The station operated daily from 5:00 am – 5:00 pm throughout its existence. The station was the sole operating AM station in Batangas after the closure of DWAM 1080 kHz in 2002, until its closure in July 2013 due to financial constraints and signal interference with DZIQ 990. Since April 2017, DZBR 531 is the third broadcaster to become the sole AM station in the province.

History

2008-2011: Operations and inactivity
DWAW went on the air in February 2008 with regional staples syndicated by ConAmor Broadcasting System such as Bagong Bayo in the morning drive-time hours and music fillers in the afternoon and on weekends.

However, in mid-2011, the station temporarily closed down due to financial constraints and alleged poor management.

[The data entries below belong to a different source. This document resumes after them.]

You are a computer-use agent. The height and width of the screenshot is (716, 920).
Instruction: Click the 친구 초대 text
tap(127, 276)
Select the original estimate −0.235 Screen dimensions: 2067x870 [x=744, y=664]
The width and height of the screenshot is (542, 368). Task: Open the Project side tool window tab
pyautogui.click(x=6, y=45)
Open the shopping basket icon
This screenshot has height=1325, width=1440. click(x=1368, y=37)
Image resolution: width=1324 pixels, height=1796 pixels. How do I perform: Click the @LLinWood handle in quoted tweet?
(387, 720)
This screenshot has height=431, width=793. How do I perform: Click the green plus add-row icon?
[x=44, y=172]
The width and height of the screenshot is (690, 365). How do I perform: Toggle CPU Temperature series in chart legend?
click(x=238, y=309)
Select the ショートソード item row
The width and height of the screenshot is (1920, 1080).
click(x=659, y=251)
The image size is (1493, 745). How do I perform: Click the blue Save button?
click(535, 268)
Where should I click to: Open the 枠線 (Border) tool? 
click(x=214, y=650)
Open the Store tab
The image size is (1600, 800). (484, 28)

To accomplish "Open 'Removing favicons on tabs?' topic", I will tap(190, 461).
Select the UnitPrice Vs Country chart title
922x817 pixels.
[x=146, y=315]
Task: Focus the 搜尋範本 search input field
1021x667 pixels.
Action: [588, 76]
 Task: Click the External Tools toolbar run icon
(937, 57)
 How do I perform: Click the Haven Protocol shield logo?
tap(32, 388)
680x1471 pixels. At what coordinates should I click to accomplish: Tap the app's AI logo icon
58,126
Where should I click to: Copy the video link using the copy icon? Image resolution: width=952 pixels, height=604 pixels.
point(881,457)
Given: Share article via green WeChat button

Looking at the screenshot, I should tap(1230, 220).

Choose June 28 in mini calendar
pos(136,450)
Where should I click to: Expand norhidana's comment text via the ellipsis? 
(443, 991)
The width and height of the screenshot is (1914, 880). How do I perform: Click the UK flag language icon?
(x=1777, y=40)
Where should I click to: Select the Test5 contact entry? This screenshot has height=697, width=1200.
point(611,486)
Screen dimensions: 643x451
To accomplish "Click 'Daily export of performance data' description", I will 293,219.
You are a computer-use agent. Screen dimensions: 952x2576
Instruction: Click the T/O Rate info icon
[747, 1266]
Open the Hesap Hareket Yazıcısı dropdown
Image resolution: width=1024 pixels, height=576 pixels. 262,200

2012-2013: Return of operations and second closure
The station returned operations by the latter part of 2012 as a joint operation by ConAmor and the Batangas City Public Information Office. With the resurrected format, the Quezon-based network shoehorned its syndicated material with the PIO's during the weekdays with room for local unaffiliated content within the broadcast day.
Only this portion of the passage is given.